Un cuento para volver a mirar

Disney demuestra otra vez cómo se hace un musical

"Magia es lo que hubo aquí", canta Bella hacia el final, cuando todavía tiene a la Bestia en sus brazos. Y, casi sin querer, esa frase define todo lo que sucedió sobre el escenario durante algo más de dos horas y media.

La puesta de Disney que desembarca por segunda vez en Buenos Aires tiene la virtud de generar esas sensaciones que se sienten cuando uno se enfrenta por primera vez a una historia. No importa cuántas veces uno haya leído el libro, visto la película o curioseado en Internet momentos del musical, esta historia vuelve a generar emoción, intriga, suspenso, risa, miedo, ternura y felicidad. De un romanticismo de cuento, la pieza toma de la nariz al espectador (hasta al más reacio) y lo lleva de paseo. Es un placer dejarse mecer por las melodías y las canciones que dan vida a cada cuadro, sensaciones que se complementan con otras que produce un elenco de muy alto nivel -del primero al último- que se entrega a cada personaje con un entusiasmo contagioso. Ellos son los que, más allá de la escenografía y el vestuario, le dan verdadera vida a la puesta.

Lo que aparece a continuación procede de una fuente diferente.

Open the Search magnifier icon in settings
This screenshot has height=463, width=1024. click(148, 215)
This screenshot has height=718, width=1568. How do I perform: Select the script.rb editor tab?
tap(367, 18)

El dúo protagonista está integrado por una Bella que pareciera haber salido directamente del cuento. Magalí Sánchez Alleno no sólo es la imagen misma de la Bella que todos tenemos grabada a fuego en la cabeza, sino que logra dotarla de una energía que equilibra dulzura y fortaleza, la misma que requiere esa princesa personal y nada fácil de etiquetar. Sánchez Alleno tiene la oportunidad no sólo de cantar y darle rienda suelta a su hermosa voz, sino que, desde la actuación, llena de matices a su personaje y así consigue altos grados de verdad.